Festa del papà, dalle origini ai nostri giorni. Siamo tutti in cammino…

di GIAMPIETRO DE ANGELIS –

La festa del papà, che in Italia ricorre il 19 marzo, giorno di San Giuseppe (protettore dei falegnami), ha una lunga storia, oltre il secolo. Le origini ci portano negli Stati Uniti, all’inizio del 1900, in un periodo di grande sviluppo industriale. Stando alle fonti del web, il 5 luglio del 1908, nella chiesa metodista della cittadina di Fairmont, nel West Virginia, ci fu il primo festeggiamento. Fu un episodio locale e non ancora istituzionalizzato. Successivamente, il 19 giugno del 1910, ci fu una nuova occasione a Spokane nello stato di Washington, dando il via al riconoscimento ufficiale negli Stati Uniti e successivamente in molte aree del pianeta, pur con date e forme diverse. Negli Usa, e in quasi tutto il continente americano, venne stabilita come data ufficiale la terza domenica di giugno. Nelle nazioni a tradizione prevalentemente cattolica, la data fu normalizzata al 19 marzo, facendo riferimento a Giuseppe il falegname, padre “di fatto” di Gesù. In questa data festeggiano, oltre all’Italia, la Spagna, il Portogallo, la Svizzera nel Canton Ticino ed altri stati. A vedere lo schema riportato da Wikipedia, i festeggiamenti spaziano dal 6 gennaio (Serbia) fino al 26 dicembre (Bulgaria). In pratica, in quasi tutti i mesi c’è almeno un paese che festeggia il papà.

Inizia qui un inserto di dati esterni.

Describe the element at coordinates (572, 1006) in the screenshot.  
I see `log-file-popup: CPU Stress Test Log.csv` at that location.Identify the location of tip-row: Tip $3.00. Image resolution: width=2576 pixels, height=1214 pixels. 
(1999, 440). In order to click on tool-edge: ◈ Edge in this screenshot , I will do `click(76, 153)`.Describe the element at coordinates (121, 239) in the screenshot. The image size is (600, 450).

Aldilà della connotazione “commerciale” che ormai caratterizza questo tipo di ricorrenza, andrebbe rivalutato il senso di questa festa. Il ruolo del genitore, indiscutibilmente importante, non è stato uniforme nelle culture e nelle tradizioni. Sicuramente c’è una maggiore e universale coerenza antropologica nel ruolo della mamma che in quella del papà. Proprio per questo, vale la pena soffermarsi a considerare come utile la data del 19 marzo, non tanto per decidere se regalare un portachiavi o un profumo, piuttosto per riflettere sul significato, sui valori di relazione, sul senso delle responsabilità e di presenza. Quello della “presenza” è, o era, quasi sicuramente l’anello debole della genitorialità maschile.
Guardando al nostro passato, osserviamo che l’immagine di padre varia nel corso dei secoli. Il modello patriarcale, arcaico, obsoleto ma ancestralmente onnipresente con sfumature diluite, vorrebbe l’uomo come indiscusso capofamiglia. Questa connotazione fa si che a quel ruolo vengono ricondotte le principali responsabilità familiari con tutte le conseguenze di tipo caratteriale. Storicamente parlando, il padre (e marito)era sostanzialmente il padrone del nucleo familiare, colui che “governa” e che mantiene le distanze dall’emotività. I suoi interessi sono spesso altrove, come i suoi piaceri. Il lato migliore di sé, l’antico genitore difficilmente lo riservava alla famiglia. I tempi cambiano, le culture pure, fortunatamente. Dalla Rivoluzione francese, ai grandi movimenti più moderni, dal mitico ’68 al femminismo sempre sull’onda di un cambiamento in cammino, abbiamo acquisito nuove consapevolezze, grazie anche alle moderne teorie della psicologia con i loro modelli comportamentali. Le dinamiche di relazione richiedono un padre diverso da quello raccontato. Un padre che sa interagire con i figli, che è presente, sa ascoltare le potenzialità e le vocazioni, sa mettere a frutto le proprie esperienze per fornire un supporto di confronto. Il padre ideale non è semplicemente un amico giocarellone dei propri figli, né un difensore acritico, ma è colui che non deve rinunciare ad una responsabilità di guida, nel pieno rispetto della personalità che è propria del figlio. Il genitore offre occasioni di crescita. Ascoltando le esigenze, si adopera per costruire percorsi percorribili, senza rinunciare alla propria personale realizzazione.
Il 19 marzo, in conclusione, può essere uno stimolo interessante alla considerazione che siamo tutti in cammino. Ognuno nel proprio sentiero, ognuno verso traguardi che tramutano perché tutto è fluido e mutevole. E si cammina dialogando, tendendo la mano quando occorre, aiutando a liberare gli ostacoli, coltivando le qualità, reciprocamente. Ci piace questo papà che sa pensare anche a sé ma senza egoismo, che sa occuparsi dei figli senza rinunciare ad una propria visione, mai rigida e sempre pronto a rimettersi in gioco.